不过谢柔生母也是个有心机的,五年前不知怎么又与常山郡王滚上了床,生下了他唯一的儿子。
但她命不好,产后血崩而亡。
“谢柔的双生妹妹被她生母藏起来了。”谢宴西道,“这些年一直养在谢柔院内,而谢柔……”
他目光中不知是讽刺还是称赞:“自小便刻意培养妹妹模仿她的一举一动,将那姑娘驯养得唯命是从,先前东窗事时,那姑娘甘愿替她赴死,至死未吐露半字。”
一模一样的容貌,分毫不差的举止。
若非本人开口,便是常山郡王这个生父也难辨真假。
陆菀菀想起刚才看到的谢柔,后背陡然生寒。
谢宴西察觉到,将她搂得更紧:“冷了?”
她摇了摇头,又问:“常山郡王知道这事么?”
“不知,直到谢柔金蝉脱壳,他才知晓,却为时已晚。”
欺君之罪已经犯下,加之谢柔到底是他唯一儿子一母同胞的亲姐姐,感情深厚,他只能硬着头皮为谢柔遮掩。
陆菀菀若有所思:“去猎场前东厂围了常山郡王府盘查,你们是那时候找出谢柔的?”
“嗯,谢柔被藏在城北一户农家里,与常山郡王府没有半分联系。”
“倒是我灯下黑了。”陆菀菀先前叫自己的人去查,大多都是往外查的,谁想谢柔竟就在京城,离他们如此之近。

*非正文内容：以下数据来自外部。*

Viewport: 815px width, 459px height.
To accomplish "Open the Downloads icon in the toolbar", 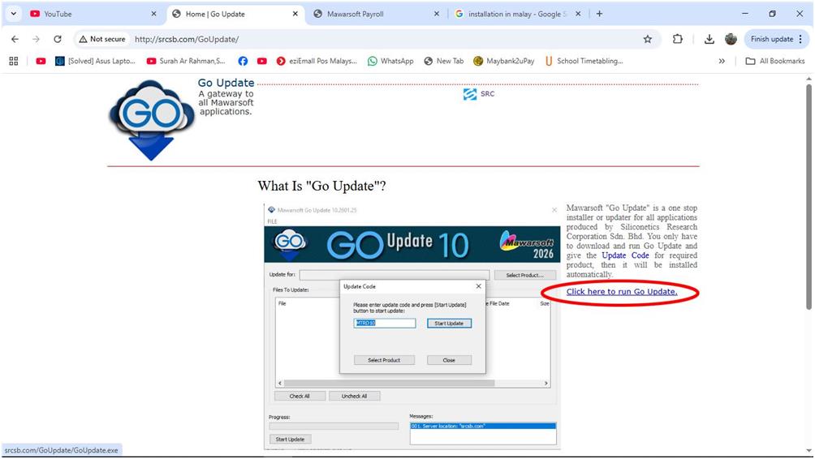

“无妨,既无干系,便叫他们有干系。”谢宴西指尖轻抚过她脖颈,“常山郡王势力深厚,现今时间太短,只查到他与直隶和京城一些勋贵有勾结,但他的底牌应当不止这些。”
“他……”陆菀菀犹豫着道,“他应该有私兵,或者是收买了手握兵权的武将。”
谢宴西应了声:“我会去查。”
见她眉宇不展,他转而道:“你长姐的产婆中,有个叫安湖的被收买……或可说是威逼,她奸夫与私生女被挟,奉命要在生产时害你长姐一尸两命。”

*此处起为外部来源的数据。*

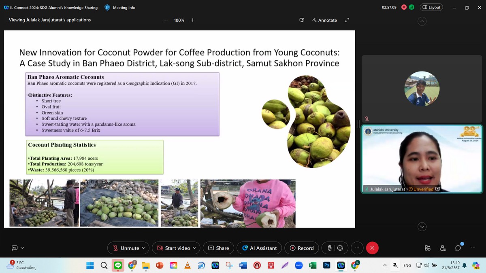Open PowerPoint from the Windows taskbar

coord(159,265)
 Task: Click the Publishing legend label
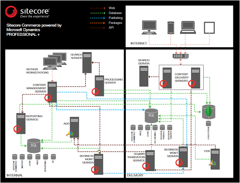pyautogui.click(x=116, y=18)
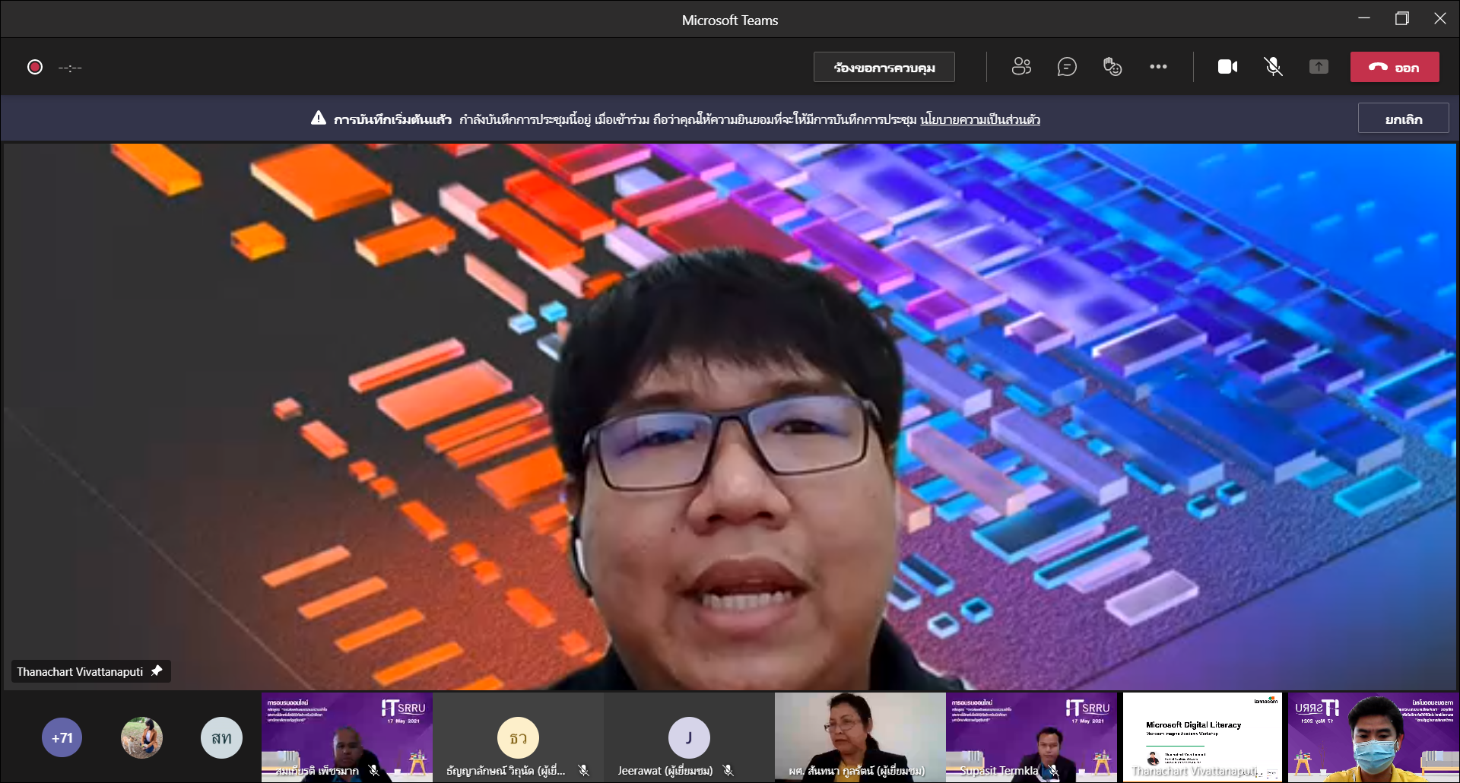
Task: Expand the +71 additional participants list
Action: [62, 737]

有了结果,陆菀菀反而松了口气:“我们先别打草惊蛇,若现在除了安湖,难保幕后之人不会使出别的手段,我们……请君入瓮便好。”
“嗯,她的一举一动都在东厂和平王府掌控之中。”
“辛苦你了。”她勾了勾他的手指。
“那也是我长姐,为她办事不辛苦。”谢宴西低头凑近了些,薄唇若有似无地擦过她耳垂,“天色不早,该睡了。”
陆菀菀瞪他:“我睡得着吗?”
“睡得着。”他将她抱去床榻,俯身在她耳边低语,“我哄你睡。”
他抬手灭了烛火,屋里顿时暗了下来,只剩隐隐透过紧闭的窗纱照进来的朦胧月光。
陆菀菀一沾床就打了个哈欠,可一闭眼,谢柔那双怨毒的眼睛就在黑暗中浮现,顿时睡意全无。
“……”
她刚想开口骂人,唇就被堵住,睁眼就对上了一双幽深如潭的眼眸。